Kállay Z, Bittererová J, Brejcha A, Faberová V, Bezek S, Trnovec T
Institute of Experimental Pharmacology, Slovak Academy of Sciences, Bratislava.
Arzneimittelforschung. 1990 Sep;40(9):974-9.
Pharmacokinetics of cis-(-)-2,3,4,4a,5,9b-hexahydro-2,8-dimethyl- 1H-pyrido-[4,3-b]indole dihydrochloride (Stobadin; in the following briefly called STB), a pharmacologically active stereoisomer of the gamma-carboline carbidine, was studied using a 3H-labelled product. Determination of STB in biological material was based on liquid-liquid extraction from alkaline media into n-heptane. The plasma concentration of STB following i.v. administration to rats was approximated by a biexponential function. An open two-compartment pharmacokinetic model was conferred to the data with the following parameter estimates: terminal elimination half-life 85.6 min, distribution volume at steady state 4.78 l/kg, total body clearance 105.3 ml/min/kg.

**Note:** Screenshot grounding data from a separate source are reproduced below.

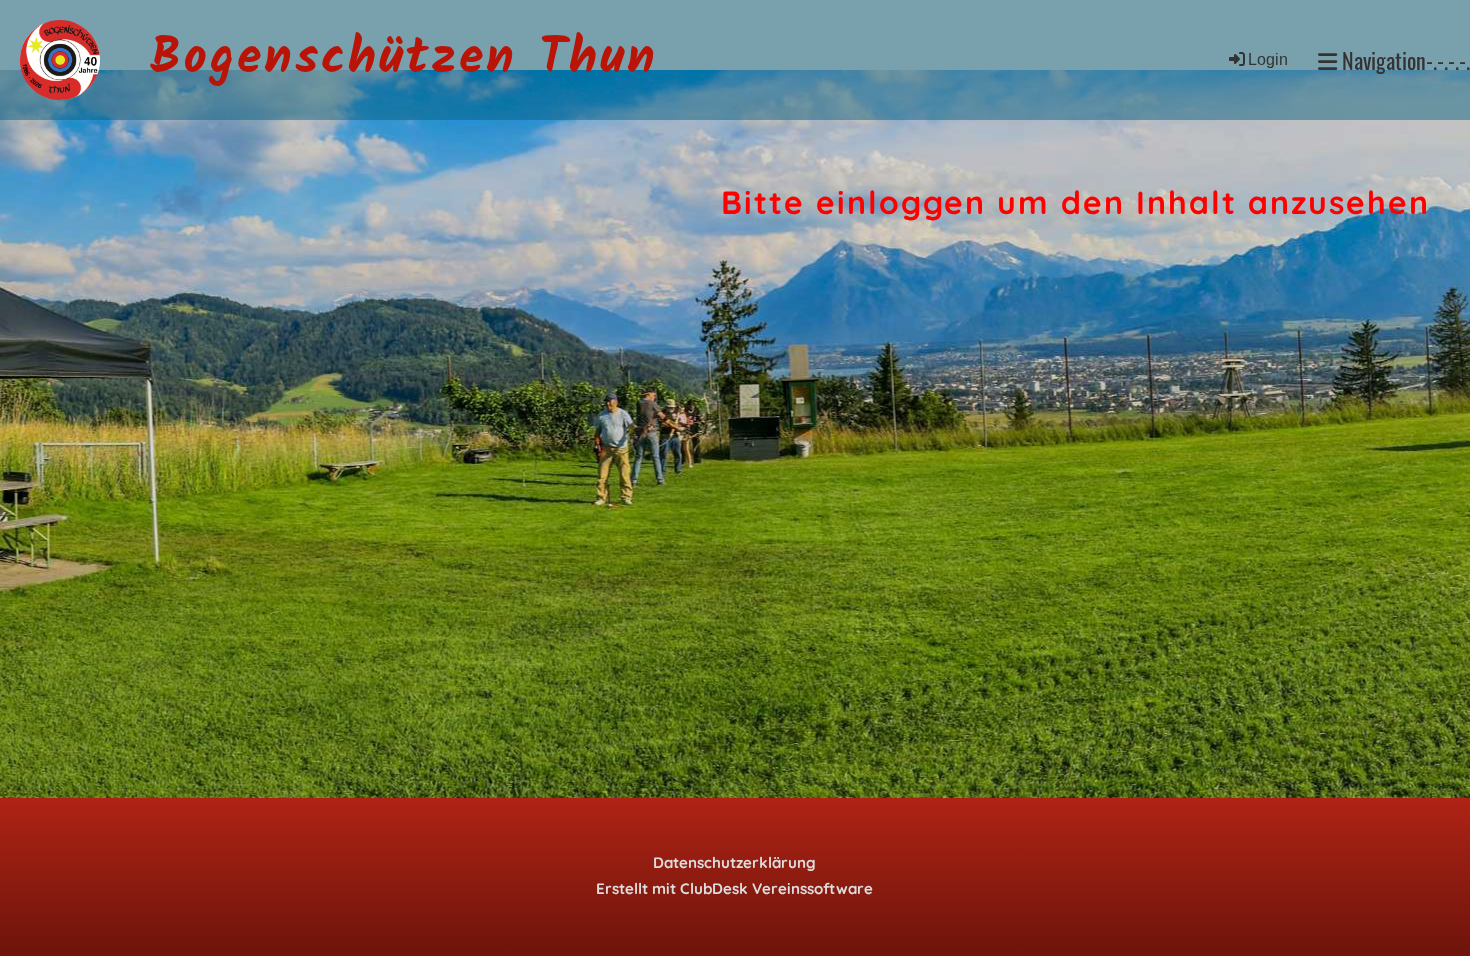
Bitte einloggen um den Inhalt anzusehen (1075, 202)
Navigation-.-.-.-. (1403, 60)
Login (1268, 59)
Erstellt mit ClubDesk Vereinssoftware (734, 888)
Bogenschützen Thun (404, 60)
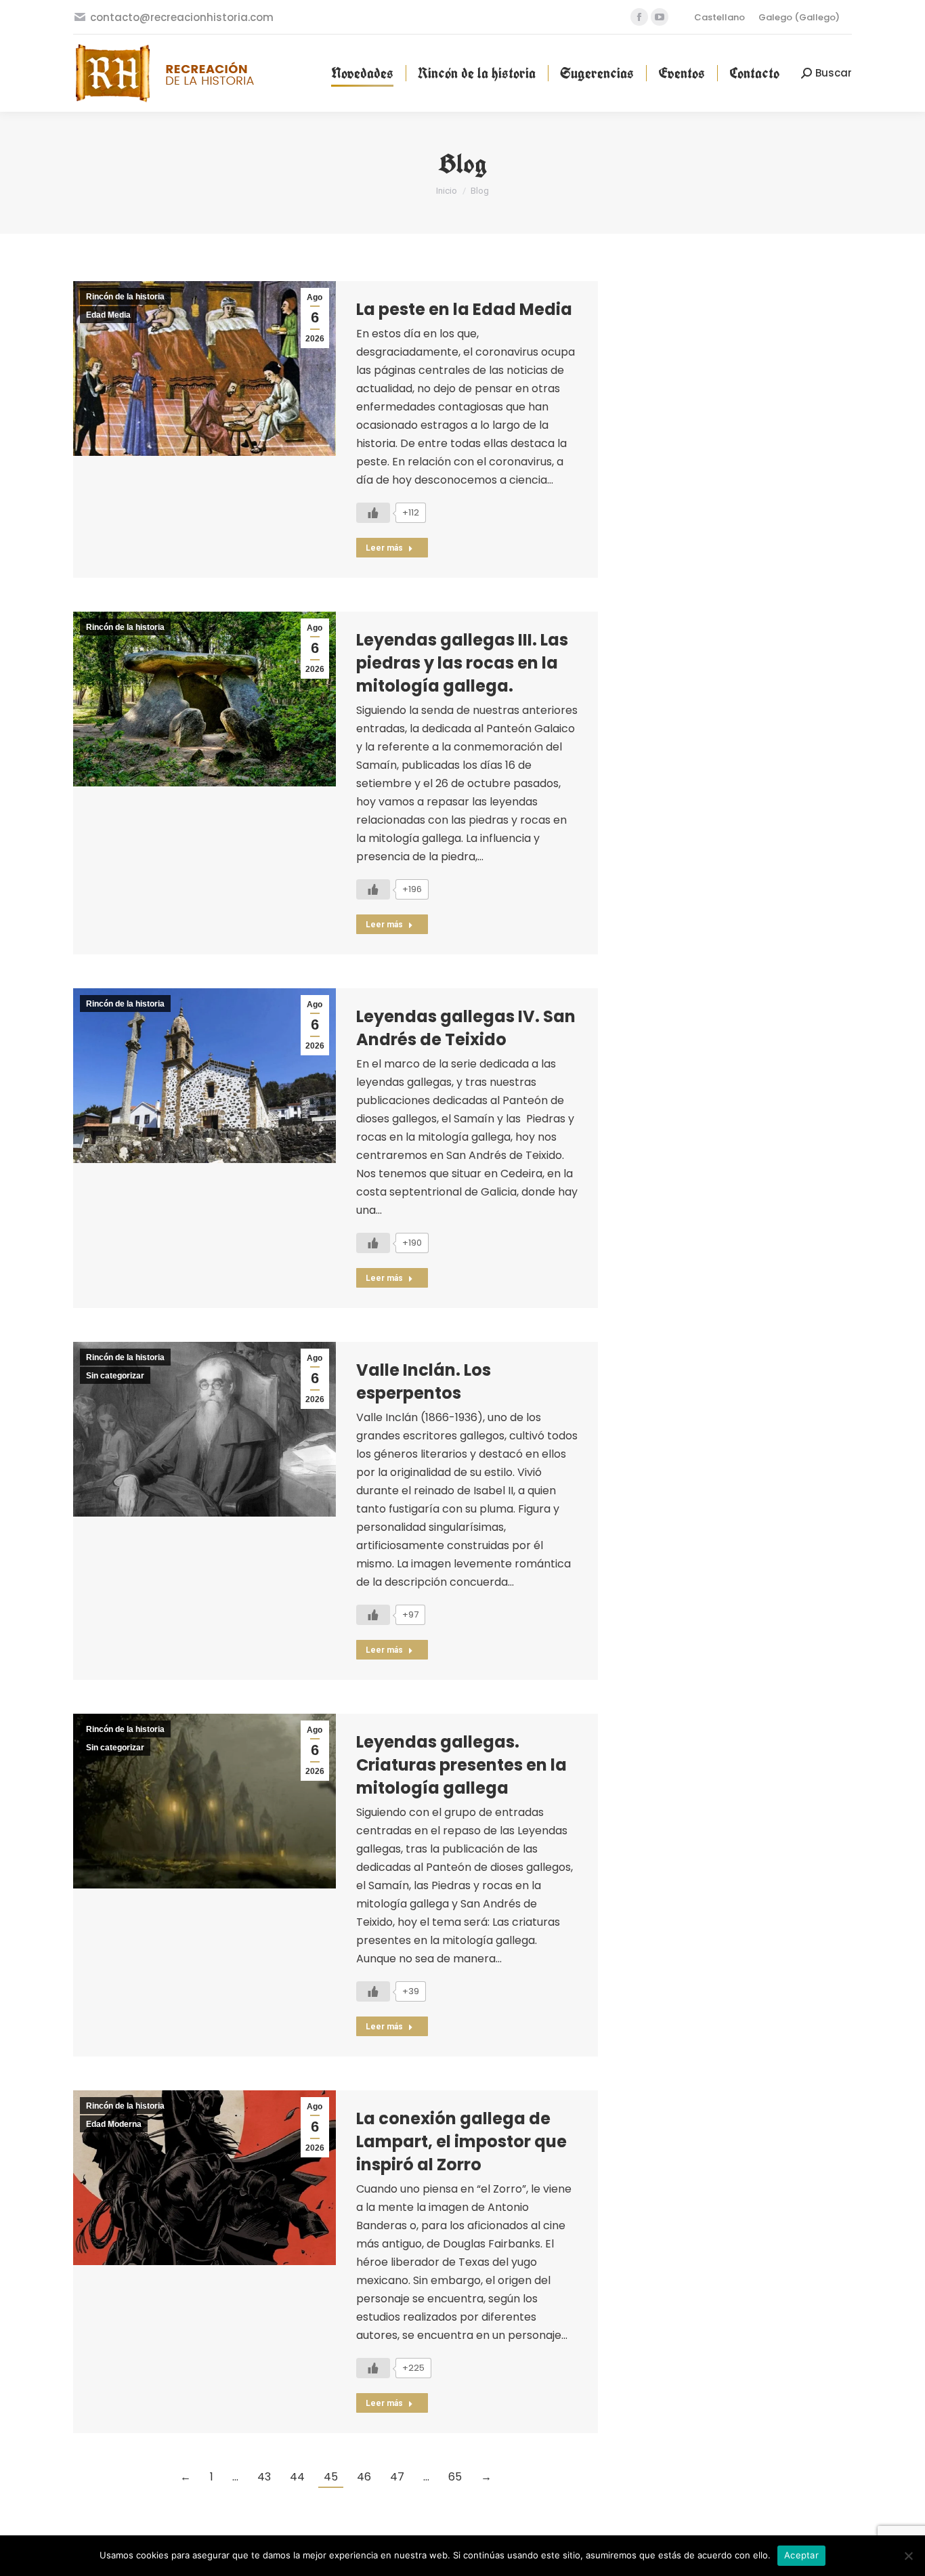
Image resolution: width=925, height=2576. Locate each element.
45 (331, 2477)
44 (297, 2477)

The systemic availability of orally given STB dihydrochloride in solution was 19.7%. The brain uptake index of STB was 78.2%. Autoradiography in rats injected i.v. showed a heterogenous distribution of the label in the tissues. STB showed strong affinity to the lung tissue and kidneys and was evenly distributed in the cortex and medulla of the latter organ. During 72 h after i.v. administration, 64.6% and 11.0% of the 3H dose was excreted into urine and faeces, respectively, and after oral administration, the excretion was 62.0% and 21.9%, respectively.

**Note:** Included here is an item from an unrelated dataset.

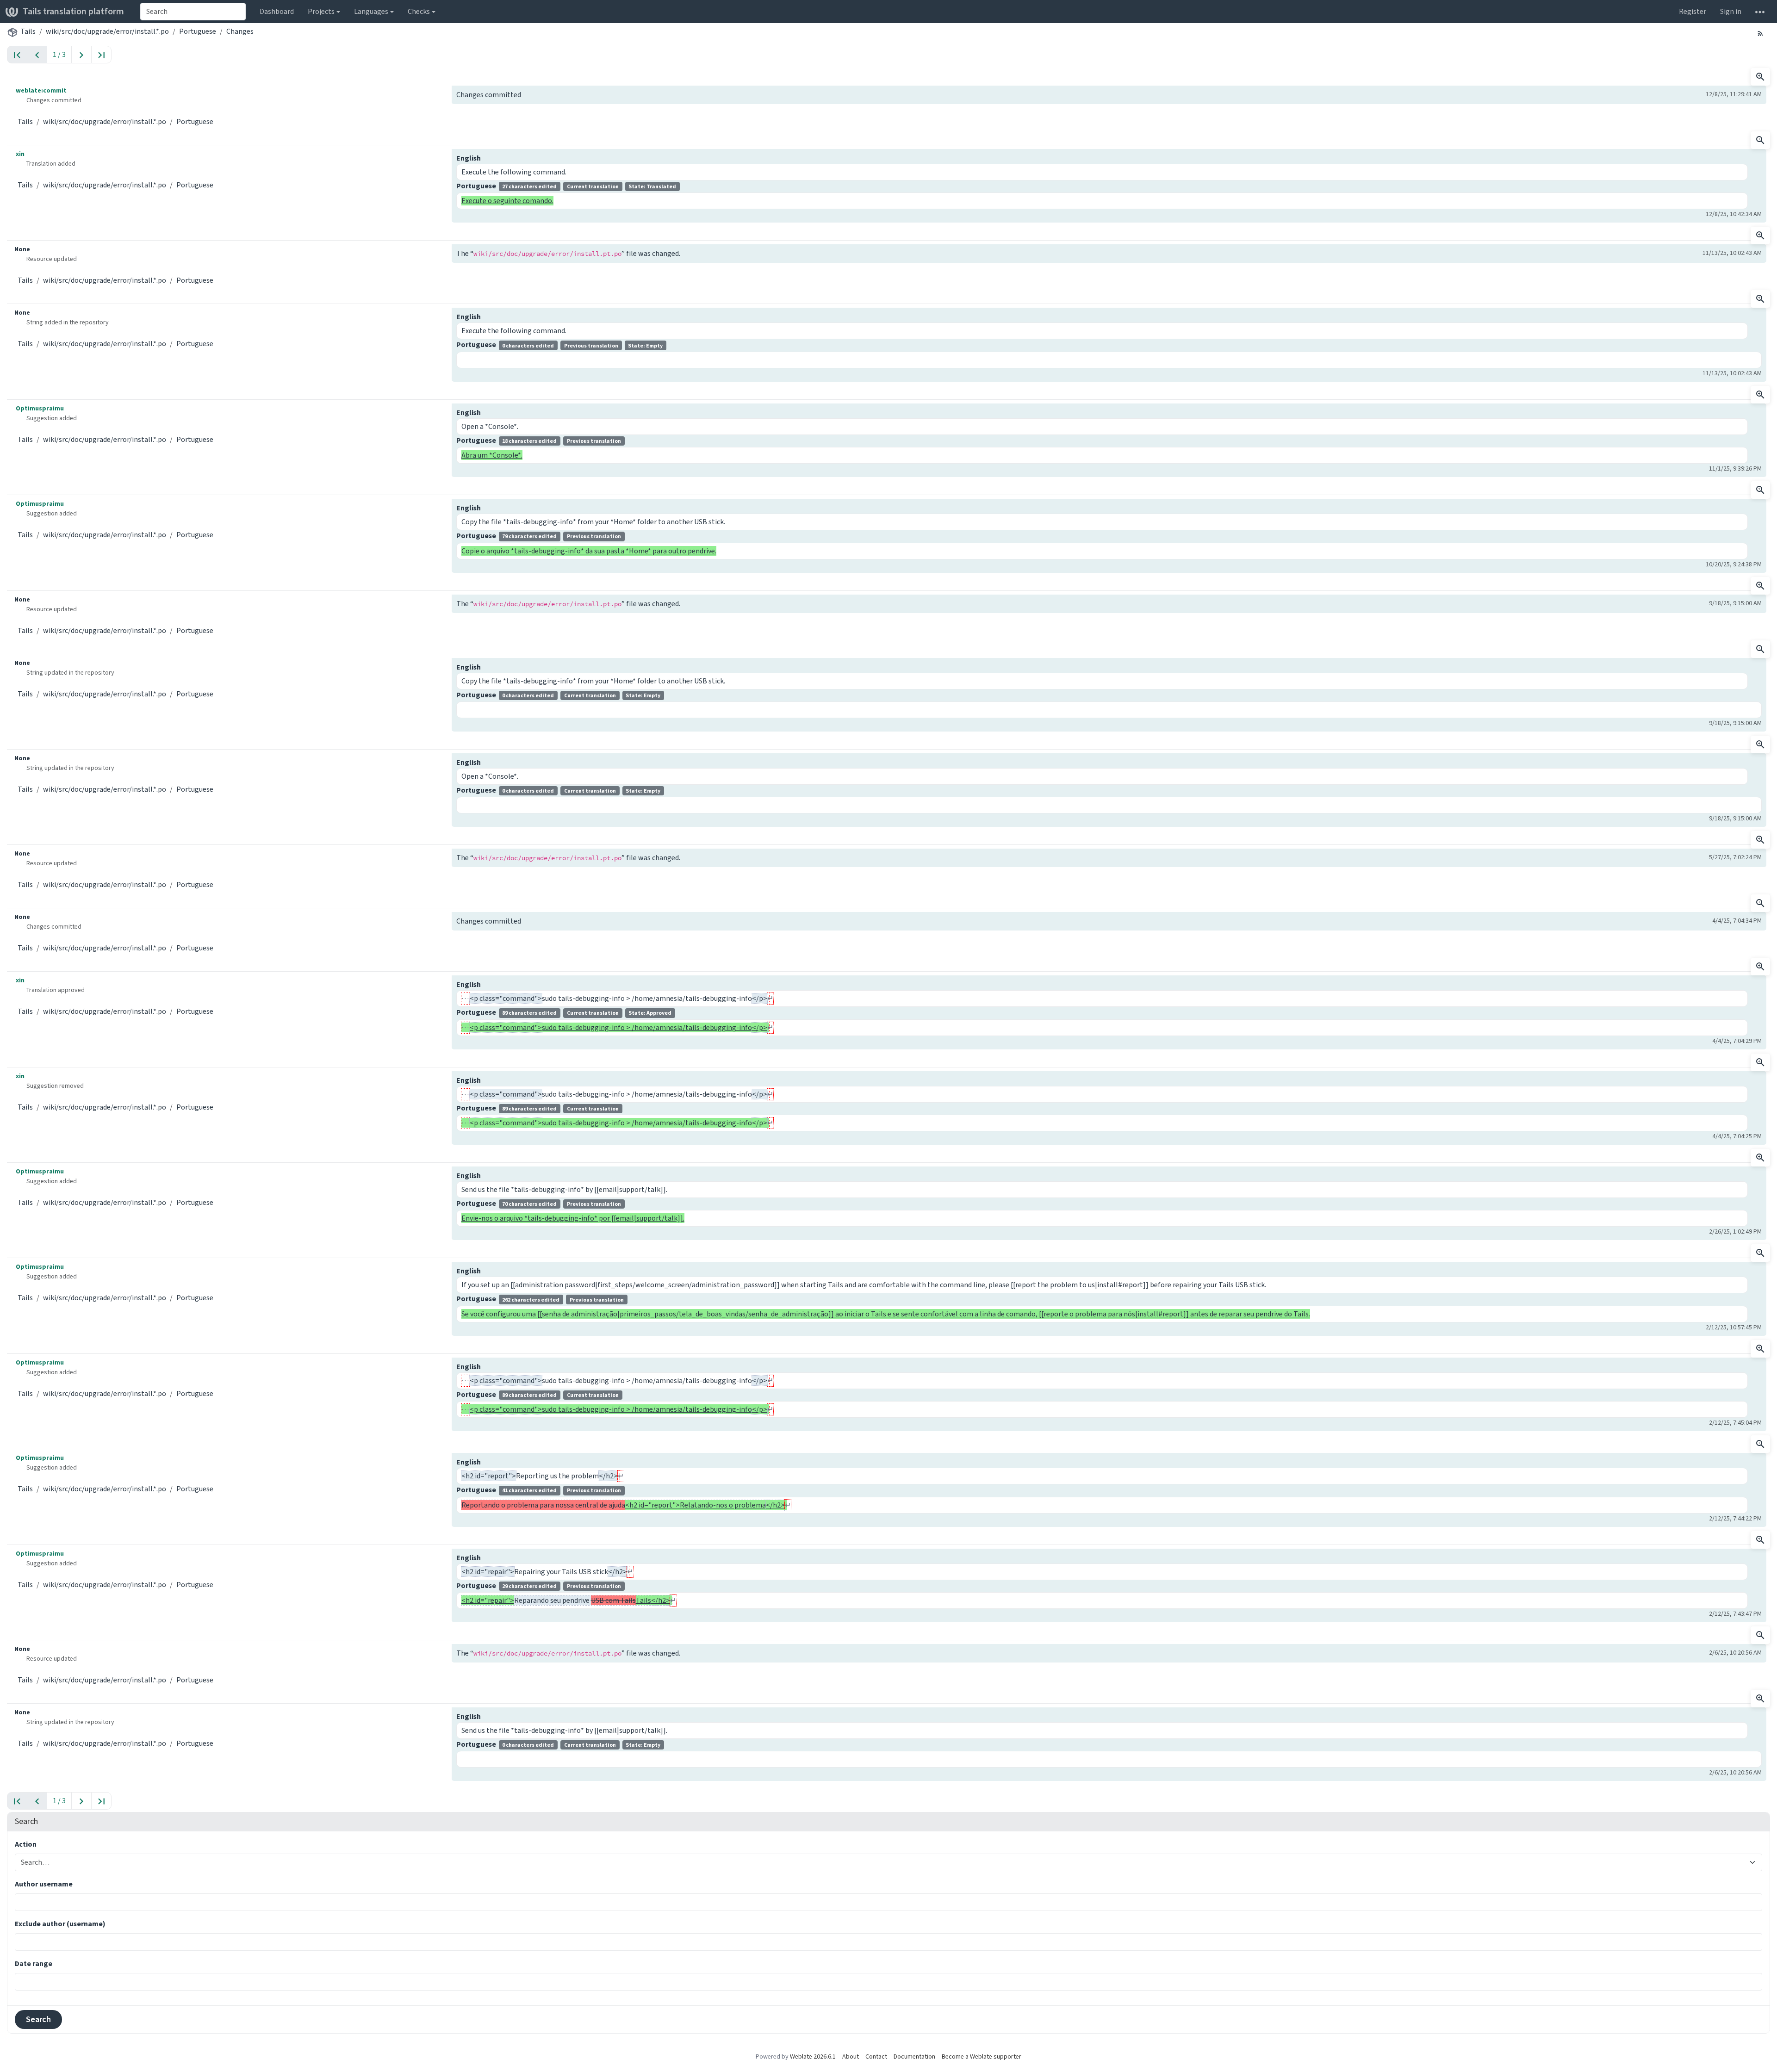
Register (1692, 11)
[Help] (1759, 11)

使用3H标记的产物研究了γ-咔啉卡比定的药理活性立体异构体顺式-(-)-2,3,4,4a,5,9b-六氢-2,8-二甲基-1H-吡啶并-[4,3-b]吲哚二盐酸盐(司他定;以下简称STB)的药代动力学。生物材料中STB的测定基于从碱性介质液-液萃取到正庚烷中。静脉注射给大鼠后,STB的血浆浓度可用双指数函数近似。对数据赋予了一个开放的二室药代动力学模型,参数估计如下:终末消除半衰期85.6分钟,稳态分布容积4.78升/千克,全身清除率105.3毫升/分钟/千克。口服溶液中STB二盐酸盐的全身可用性为19.7%。STB的脑摄取指数为78.2%。静脉注射的大鼠的放射自显影显示组织中标记物分布不均。STB对肺组织和肾脏显示出强烈的亲和力,并均匀分布在后者器官的皮质和髓质中。静脉注射后72小时内,3H剂量的64.6%和11.0%分别排泄到尿液和粪便中,口服给药后,排泄率分别为62.0%和21.9%。